“Dan berserulah kepada manusia untuk
mengerjakan haji, niscaya mereka akan datang kepadamu dengan berjalan kaki dan
mengendarai unta yang kurus yang datang dari segenap penjuru yang jauh. Supaya
mereka menyaksikan berbagai manfaat bagi mereka.” (QS. Al Hajj: 27-28)

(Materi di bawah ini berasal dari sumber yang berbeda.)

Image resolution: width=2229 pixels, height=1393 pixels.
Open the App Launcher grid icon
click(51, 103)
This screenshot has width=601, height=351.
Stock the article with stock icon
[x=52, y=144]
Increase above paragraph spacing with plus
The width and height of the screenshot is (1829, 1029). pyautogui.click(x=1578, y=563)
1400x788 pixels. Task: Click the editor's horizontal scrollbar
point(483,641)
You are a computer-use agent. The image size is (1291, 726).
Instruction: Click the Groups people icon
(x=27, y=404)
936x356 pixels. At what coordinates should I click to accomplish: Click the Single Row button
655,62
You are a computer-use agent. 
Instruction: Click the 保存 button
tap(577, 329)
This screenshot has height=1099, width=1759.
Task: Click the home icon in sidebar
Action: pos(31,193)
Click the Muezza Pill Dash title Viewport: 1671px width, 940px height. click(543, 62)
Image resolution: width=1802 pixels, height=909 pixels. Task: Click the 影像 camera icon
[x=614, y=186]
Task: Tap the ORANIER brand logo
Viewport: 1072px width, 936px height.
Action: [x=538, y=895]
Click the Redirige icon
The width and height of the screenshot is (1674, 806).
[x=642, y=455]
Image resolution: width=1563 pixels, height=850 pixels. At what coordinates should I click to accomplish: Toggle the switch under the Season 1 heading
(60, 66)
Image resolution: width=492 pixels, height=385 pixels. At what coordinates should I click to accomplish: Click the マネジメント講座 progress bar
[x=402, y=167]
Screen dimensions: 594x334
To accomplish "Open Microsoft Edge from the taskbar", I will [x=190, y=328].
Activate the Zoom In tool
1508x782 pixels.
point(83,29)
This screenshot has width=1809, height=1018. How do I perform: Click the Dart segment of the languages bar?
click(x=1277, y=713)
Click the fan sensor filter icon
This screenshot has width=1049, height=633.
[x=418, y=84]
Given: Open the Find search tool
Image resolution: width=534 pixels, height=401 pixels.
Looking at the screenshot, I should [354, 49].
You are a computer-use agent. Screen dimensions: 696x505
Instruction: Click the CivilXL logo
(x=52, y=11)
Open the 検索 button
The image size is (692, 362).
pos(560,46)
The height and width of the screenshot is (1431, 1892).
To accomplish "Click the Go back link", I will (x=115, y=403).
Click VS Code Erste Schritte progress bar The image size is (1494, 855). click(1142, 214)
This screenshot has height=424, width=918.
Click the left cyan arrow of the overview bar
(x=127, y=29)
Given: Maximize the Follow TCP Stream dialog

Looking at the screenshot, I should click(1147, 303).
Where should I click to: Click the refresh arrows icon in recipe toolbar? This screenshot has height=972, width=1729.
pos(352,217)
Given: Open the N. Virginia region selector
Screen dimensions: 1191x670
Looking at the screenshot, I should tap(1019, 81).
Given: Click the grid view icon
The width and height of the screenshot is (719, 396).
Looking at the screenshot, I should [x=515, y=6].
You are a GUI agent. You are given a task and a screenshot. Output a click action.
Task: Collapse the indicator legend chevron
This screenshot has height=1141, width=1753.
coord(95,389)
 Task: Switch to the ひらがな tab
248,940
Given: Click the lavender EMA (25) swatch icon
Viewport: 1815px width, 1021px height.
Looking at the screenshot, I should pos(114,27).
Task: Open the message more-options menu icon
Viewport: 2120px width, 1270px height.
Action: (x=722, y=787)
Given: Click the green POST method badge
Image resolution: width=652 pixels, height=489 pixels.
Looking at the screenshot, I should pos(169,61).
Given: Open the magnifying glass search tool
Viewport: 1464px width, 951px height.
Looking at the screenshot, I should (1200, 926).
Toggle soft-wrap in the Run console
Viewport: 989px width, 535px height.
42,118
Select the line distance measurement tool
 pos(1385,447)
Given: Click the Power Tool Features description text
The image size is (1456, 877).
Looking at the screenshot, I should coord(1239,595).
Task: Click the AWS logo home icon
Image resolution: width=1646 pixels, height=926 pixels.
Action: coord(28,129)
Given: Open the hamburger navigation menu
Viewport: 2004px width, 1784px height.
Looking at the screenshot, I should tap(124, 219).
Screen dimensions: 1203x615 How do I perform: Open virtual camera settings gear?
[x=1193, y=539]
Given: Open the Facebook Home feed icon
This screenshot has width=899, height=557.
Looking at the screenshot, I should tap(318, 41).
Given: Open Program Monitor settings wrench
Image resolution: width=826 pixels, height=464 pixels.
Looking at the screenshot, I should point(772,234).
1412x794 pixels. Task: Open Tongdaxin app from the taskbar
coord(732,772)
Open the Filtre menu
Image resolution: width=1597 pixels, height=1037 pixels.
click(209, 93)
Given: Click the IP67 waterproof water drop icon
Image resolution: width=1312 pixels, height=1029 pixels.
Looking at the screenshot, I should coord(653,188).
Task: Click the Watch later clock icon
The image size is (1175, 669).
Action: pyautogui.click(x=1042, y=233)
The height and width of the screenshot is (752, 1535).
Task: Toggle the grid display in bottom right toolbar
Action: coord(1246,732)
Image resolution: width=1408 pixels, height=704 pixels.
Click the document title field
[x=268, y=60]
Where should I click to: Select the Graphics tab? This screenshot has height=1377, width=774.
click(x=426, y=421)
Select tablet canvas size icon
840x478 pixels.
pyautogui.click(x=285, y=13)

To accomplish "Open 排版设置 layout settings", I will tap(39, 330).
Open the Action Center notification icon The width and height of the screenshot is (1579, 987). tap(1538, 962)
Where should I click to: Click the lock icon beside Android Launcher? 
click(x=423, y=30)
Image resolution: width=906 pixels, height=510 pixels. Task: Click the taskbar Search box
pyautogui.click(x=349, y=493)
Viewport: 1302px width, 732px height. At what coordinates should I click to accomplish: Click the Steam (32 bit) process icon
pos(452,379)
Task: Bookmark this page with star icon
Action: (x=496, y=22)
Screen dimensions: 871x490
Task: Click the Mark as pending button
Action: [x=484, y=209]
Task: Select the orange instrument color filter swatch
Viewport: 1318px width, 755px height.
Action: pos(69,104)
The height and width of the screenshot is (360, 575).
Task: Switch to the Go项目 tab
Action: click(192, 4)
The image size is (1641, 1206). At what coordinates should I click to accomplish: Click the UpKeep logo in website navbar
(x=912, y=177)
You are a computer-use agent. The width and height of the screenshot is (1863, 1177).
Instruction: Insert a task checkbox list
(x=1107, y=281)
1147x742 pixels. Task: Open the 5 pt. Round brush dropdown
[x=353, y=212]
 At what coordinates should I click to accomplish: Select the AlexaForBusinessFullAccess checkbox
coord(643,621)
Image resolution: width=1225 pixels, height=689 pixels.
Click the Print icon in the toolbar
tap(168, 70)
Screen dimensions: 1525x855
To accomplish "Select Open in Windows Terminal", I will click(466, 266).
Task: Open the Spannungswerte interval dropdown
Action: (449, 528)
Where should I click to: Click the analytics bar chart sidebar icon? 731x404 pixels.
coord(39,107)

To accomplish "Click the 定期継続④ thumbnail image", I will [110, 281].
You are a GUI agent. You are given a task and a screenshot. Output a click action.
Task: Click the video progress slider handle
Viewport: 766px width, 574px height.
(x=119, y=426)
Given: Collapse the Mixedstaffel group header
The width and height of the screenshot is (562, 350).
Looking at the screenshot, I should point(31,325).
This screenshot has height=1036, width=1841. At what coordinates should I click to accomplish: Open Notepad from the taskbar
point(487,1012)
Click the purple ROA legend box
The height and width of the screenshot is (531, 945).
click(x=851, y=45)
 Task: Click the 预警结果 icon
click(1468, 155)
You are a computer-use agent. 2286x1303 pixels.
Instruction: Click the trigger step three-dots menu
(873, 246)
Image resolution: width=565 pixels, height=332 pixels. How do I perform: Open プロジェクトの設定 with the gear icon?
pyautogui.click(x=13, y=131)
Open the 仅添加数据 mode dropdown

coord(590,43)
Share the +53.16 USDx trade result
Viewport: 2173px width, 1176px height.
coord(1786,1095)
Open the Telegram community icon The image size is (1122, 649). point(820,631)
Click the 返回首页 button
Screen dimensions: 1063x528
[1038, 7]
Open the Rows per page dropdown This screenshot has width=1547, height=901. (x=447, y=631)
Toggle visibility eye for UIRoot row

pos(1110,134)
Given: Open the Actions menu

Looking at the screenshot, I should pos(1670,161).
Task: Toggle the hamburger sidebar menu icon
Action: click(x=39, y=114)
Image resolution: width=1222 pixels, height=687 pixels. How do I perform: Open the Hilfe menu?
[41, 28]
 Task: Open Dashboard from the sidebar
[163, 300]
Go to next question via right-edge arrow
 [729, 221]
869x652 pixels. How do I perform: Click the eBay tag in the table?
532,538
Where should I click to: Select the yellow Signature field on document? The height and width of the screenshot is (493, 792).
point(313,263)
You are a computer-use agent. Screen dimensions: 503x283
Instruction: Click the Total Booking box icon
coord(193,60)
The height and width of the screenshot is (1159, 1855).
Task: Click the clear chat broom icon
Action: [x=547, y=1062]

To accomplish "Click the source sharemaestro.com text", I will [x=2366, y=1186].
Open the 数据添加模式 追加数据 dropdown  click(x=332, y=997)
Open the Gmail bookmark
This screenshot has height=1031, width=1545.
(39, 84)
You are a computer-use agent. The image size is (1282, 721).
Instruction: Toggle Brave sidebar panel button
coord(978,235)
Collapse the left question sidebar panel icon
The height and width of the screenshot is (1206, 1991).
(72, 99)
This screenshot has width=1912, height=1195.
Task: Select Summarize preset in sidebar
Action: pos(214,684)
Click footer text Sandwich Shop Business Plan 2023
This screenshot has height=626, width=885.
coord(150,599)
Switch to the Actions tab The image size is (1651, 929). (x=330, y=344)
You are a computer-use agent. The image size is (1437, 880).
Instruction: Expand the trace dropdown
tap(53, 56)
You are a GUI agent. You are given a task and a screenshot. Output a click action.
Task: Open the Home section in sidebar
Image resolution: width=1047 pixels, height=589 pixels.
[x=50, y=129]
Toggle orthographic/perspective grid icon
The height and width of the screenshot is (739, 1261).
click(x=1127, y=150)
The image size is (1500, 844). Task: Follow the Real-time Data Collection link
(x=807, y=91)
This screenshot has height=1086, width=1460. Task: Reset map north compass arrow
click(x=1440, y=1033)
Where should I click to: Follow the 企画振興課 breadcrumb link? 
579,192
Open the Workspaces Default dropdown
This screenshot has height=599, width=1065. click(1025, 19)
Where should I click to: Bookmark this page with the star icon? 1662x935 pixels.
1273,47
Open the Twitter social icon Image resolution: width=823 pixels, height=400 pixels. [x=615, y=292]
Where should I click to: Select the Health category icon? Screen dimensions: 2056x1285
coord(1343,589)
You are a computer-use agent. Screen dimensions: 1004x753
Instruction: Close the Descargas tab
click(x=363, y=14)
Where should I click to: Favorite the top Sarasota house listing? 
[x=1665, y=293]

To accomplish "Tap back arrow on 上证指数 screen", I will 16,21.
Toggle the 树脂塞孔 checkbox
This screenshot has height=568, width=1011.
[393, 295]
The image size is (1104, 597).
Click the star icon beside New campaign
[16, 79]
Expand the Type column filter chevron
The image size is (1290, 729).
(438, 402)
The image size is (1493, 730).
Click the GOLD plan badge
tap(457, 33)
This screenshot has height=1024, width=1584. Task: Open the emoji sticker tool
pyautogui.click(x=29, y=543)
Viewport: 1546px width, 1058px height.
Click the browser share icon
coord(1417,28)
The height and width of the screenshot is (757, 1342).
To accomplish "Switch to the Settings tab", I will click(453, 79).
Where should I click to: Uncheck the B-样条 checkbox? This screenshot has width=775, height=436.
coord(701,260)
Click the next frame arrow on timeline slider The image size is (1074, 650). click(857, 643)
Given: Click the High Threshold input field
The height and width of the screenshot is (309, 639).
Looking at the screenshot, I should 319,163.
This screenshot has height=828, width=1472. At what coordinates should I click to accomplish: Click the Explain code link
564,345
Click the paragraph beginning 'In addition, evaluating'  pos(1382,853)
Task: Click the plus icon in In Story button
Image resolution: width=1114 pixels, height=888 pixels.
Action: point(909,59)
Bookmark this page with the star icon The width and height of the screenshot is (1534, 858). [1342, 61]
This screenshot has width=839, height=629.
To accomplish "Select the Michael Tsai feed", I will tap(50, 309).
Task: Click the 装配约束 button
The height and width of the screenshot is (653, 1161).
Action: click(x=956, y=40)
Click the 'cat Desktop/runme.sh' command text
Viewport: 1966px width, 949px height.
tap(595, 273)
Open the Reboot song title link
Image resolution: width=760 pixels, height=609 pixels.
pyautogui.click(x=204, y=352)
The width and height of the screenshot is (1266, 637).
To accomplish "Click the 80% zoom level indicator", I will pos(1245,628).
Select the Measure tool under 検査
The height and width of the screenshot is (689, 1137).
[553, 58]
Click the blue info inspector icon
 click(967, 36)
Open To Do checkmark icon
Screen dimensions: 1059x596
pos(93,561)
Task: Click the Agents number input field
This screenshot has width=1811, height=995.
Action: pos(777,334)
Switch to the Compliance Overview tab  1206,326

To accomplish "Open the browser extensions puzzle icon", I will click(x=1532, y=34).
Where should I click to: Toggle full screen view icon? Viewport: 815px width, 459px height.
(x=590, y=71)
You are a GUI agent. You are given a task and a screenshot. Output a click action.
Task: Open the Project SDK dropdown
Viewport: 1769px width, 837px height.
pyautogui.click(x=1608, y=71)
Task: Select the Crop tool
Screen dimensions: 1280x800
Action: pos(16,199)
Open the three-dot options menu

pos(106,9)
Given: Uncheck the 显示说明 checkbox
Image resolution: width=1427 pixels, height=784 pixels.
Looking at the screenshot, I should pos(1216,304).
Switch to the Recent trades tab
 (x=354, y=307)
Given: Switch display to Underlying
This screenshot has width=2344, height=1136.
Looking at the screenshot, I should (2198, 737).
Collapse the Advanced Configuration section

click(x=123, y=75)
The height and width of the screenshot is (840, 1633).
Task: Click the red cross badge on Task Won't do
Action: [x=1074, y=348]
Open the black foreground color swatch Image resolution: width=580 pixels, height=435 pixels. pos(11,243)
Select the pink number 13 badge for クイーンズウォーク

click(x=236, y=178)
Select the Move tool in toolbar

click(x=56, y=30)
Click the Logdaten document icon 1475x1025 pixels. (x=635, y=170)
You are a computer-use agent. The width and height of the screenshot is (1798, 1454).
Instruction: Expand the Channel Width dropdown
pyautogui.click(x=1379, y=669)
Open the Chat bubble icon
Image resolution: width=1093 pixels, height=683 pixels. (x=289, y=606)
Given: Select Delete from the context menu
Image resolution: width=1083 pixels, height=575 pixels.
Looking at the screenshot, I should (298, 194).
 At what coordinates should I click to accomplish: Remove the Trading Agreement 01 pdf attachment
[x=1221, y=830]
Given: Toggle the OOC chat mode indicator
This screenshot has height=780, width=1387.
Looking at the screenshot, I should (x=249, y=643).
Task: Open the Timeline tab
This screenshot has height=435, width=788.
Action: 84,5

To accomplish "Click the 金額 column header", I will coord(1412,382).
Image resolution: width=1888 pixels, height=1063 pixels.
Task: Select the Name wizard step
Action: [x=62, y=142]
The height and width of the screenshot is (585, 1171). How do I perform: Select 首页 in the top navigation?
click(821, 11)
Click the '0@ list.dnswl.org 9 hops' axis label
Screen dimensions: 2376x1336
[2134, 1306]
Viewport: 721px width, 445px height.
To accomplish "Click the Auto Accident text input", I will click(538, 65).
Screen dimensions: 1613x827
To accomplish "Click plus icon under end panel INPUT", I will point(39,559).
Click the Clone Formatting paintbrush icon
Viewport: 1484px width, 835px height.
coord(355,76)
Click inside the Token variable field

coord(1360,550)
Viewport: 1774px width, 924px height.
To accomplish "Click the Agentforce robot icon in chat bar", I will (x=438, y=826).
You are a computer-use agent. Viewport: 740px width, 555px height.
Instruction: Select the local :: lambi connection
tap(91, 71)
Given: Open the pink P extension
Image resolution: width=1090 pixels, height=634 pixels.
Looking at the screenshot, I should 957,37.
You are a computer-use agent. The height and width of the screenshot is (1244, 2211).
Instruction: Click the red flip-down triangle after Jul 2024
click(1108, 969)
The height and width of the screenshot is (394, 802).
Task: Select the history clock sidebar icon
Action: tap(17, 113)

Agama islam dibangun atas lima
hal dasar, 1) Syahadat, 2) Sholat. 3) Zakat, 4) Puasa, 5) Haji. Inti dari lima
hal tersebut adalah Dzikrulloh, mengingat Alloh. Terdapat misi dalam pembelajaran
– pembelajaran dari lima madrasah tersebut, yakni seseorang yang bertaqwa
sampai pada ketaqwaan yang sesungguhnya (Ittaqulloh sampai Haqqo Tuqootih).
Misi tersebut akan lulus/tercapai melalui proses masing-masing. Apa cukup
dengan lulus saja? masing-masing dari kita perlu dipertanyakan jika lulus, apa
nilai yang didapatkan. Apakah nilai tertinggi Saabiqun Bil Khoirot (Berlomba-lomba
dalam kebaikan), atau nilai cukup Muqtashid (Pertengahan) atau jika
tidak mendapat dua nilai tersebut malah mendapatkan nilai dibawah standard
ketaqwaan Dhoolimun Li Nafsih (Menganiaya diri sendiri)?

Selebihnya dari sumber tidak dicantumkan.